En la isla de Tierrabomba, a menos de media hora de navegación desde el Centro Histórico de Cartagena, se erige el majestuoso Fuerte de San Fernando de Bocachica. A la entrada de la bahía, sus baterías y troneras son un testimonio mudo de la Cartagena colonial que atrae cada año a miles de turistas. En lanchas o yates, nacionales y extranjeros llegan allí deslumbrados por las tonalidades intensas del agua y los rascacielos de los barrios Manga, Castillogrande y Bocagrande, que han dejado mar atrás.
A unos cuantos pasos de esa postal turística se levantan unas columnas de hierro de lo que prometía convertirse, hace cinco años, en un moderno puesto de salud para mejorarles las condiciones de vida a los cerca de seis mil habitantes de Bocachica, el corregimiento insular asentado a un lado de las baterías y troneras. Desde ahí se ven los imponentes edificios, los hoteles de lujo y las playas de ensueño. Un retrato idílico completamente opuesto a las calles de barro en las que chapotean, a diario, quienes allí viven.
Al otro extremo de la isla, en un terreno desmontado sobre una loma, solo se ven los cimientos de la construcción prometida para el corregimiento de Tierrabomba, uno de los cuatro asentamientos nativos de este pedazo de tierra con 43 kilómetros de litoral costero.
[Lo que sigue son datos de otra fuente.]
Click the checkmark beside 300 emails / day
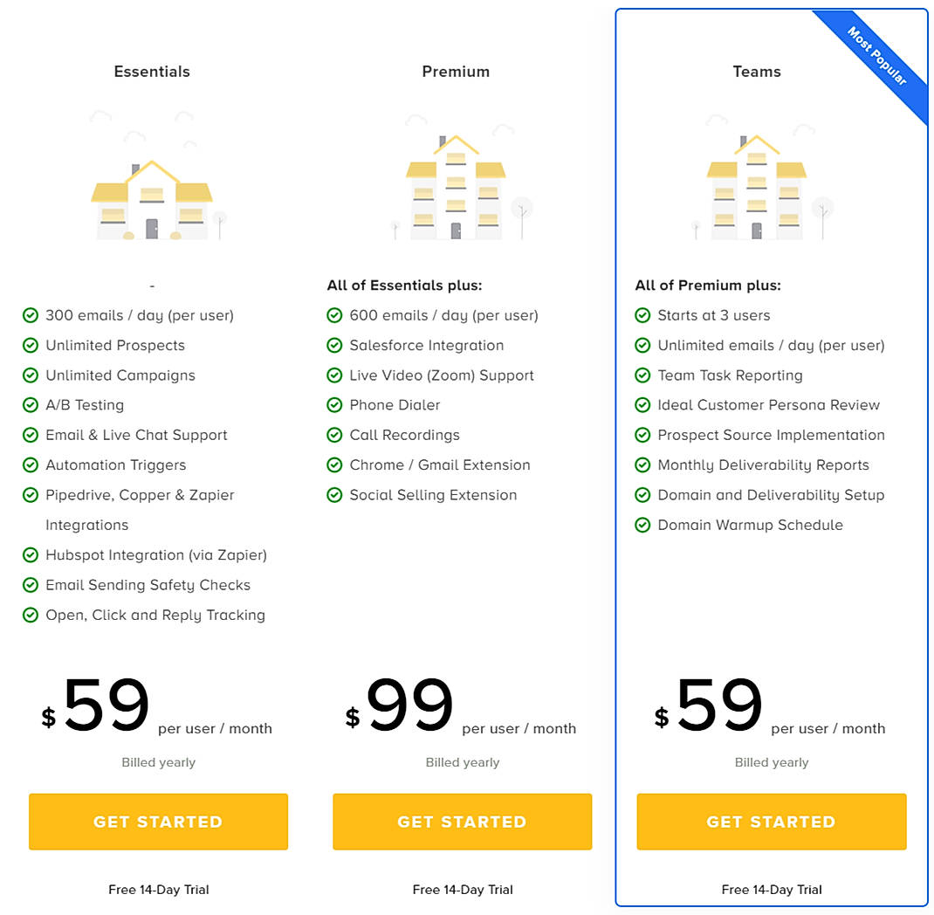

Mientras llega el puesto de salud, sus casi 4.000 habitantes deben conformarse recibiendo atención médica en una casa. En caso de emergencia, sea día o noche, deben cruzar la bahía para llegar al Hospital de Bocagrande, tal como les ocurre a sus vecinos en Bocachica.
En la Cartagena continental, lejos de la zona turística y colonial, una bodega llena de polvo, murciélagos, listones de madera y equipo médico abandonado ocupa el lugar de lo que en el pasado fue el Hospital de Nelson Mandela, una institución pública que funcionaba 24 horas para ofrecerles los servicios de emergencias y consulta externa a los habitantes de este sur cartagenero. Al igual que en Bocachica y Tierrabomba, la construcción de Nelson Mandela es un testimonio de lo que no fue.
La misma fotografía de abandono se repite en El Pozón y Canapote, barriadas de la periferia que atestiguan una fallida revolución de cemento, en una ciudad que desde hace ocho años no logra que sus alcaldes electos acaben su mandato constitucional por cuenta de enfermedades, inhabilidades o escándalos de corrupción. Esa inestabilidad administrativa ya deja 12 mandatarios. Sin embargo, no ha frenado las inversiones en infraestructura que, durante ese periodo, sumaron al menos $366.726 millones en escuelas, vías, parques, caños, hospitales y un mercado.
Uno de los símbolos del desgreño administrativo de una ciudad en crisis recurrente son los casi $100.000 millones contratados en 2014 para intervenir 25 puestos de salud en los barrios y corregimientos más pobres, durante los dos años y medio del gobierno atípico de Dionisio Vélez Trujillo. Mucho más porque esos recursos salieron de un crédito de $250.000 millones del que Cartagena aún debe $82.000 millones hasta 2022.